Job:
Starting at the line that contains "You are a computer-use agent.", copy the material word for word through its end. Leave out the pictures.
— start of Material for this exercise —
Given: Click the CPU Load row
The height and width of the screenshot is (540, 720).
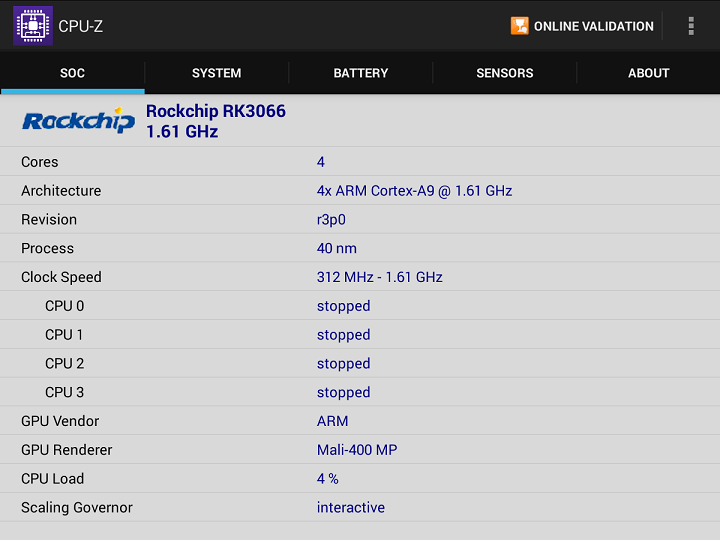Looking at the screenshot, I should click(x=360, y=479).
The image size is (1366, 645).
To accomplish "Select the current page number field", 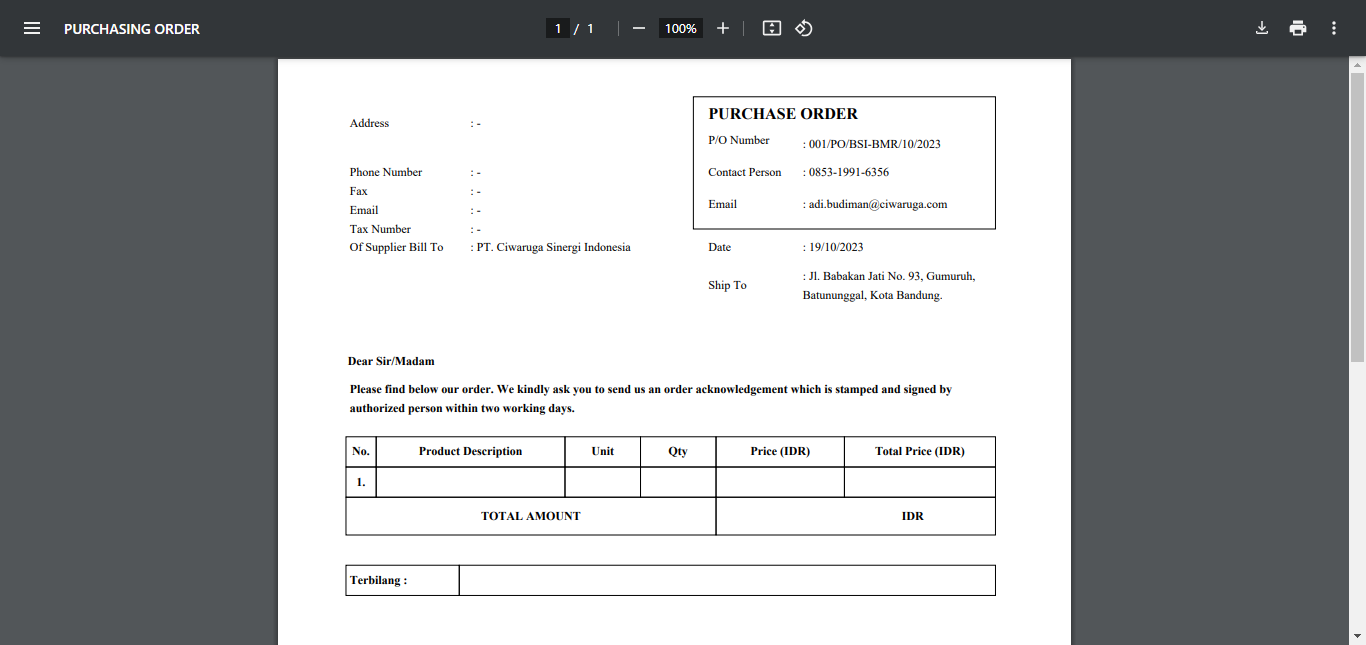I will tap(558, 28).
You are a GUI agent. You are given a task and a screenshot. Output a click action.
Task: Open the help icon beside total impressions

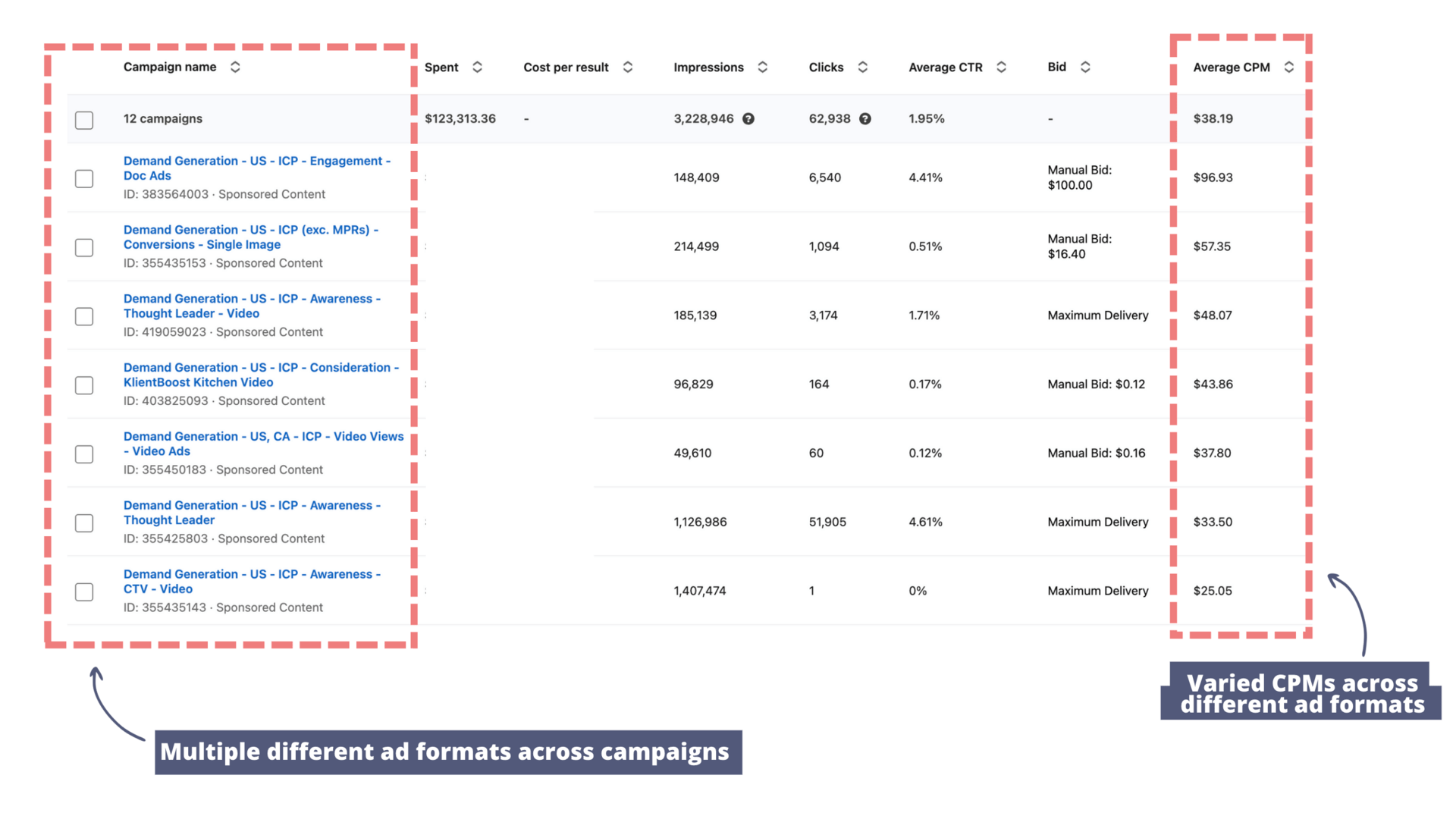(x=748, y=119)
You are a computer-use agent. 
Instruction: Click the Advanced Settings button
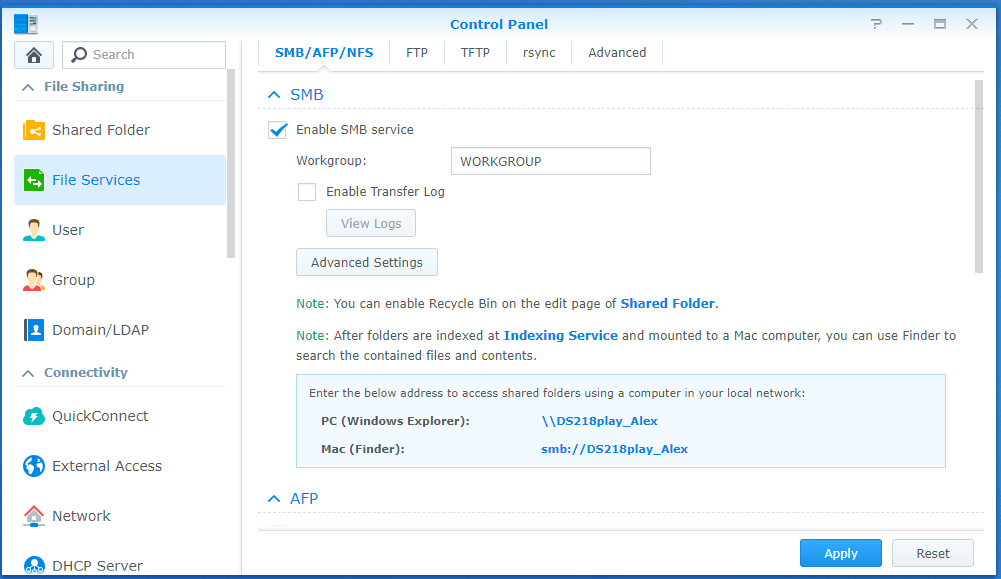click(367, 262)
— end of Material for this exercise —
Written solution:
You are a computer-use agent. 
Instruction: Click the Advanced Settings button
click(367, 262)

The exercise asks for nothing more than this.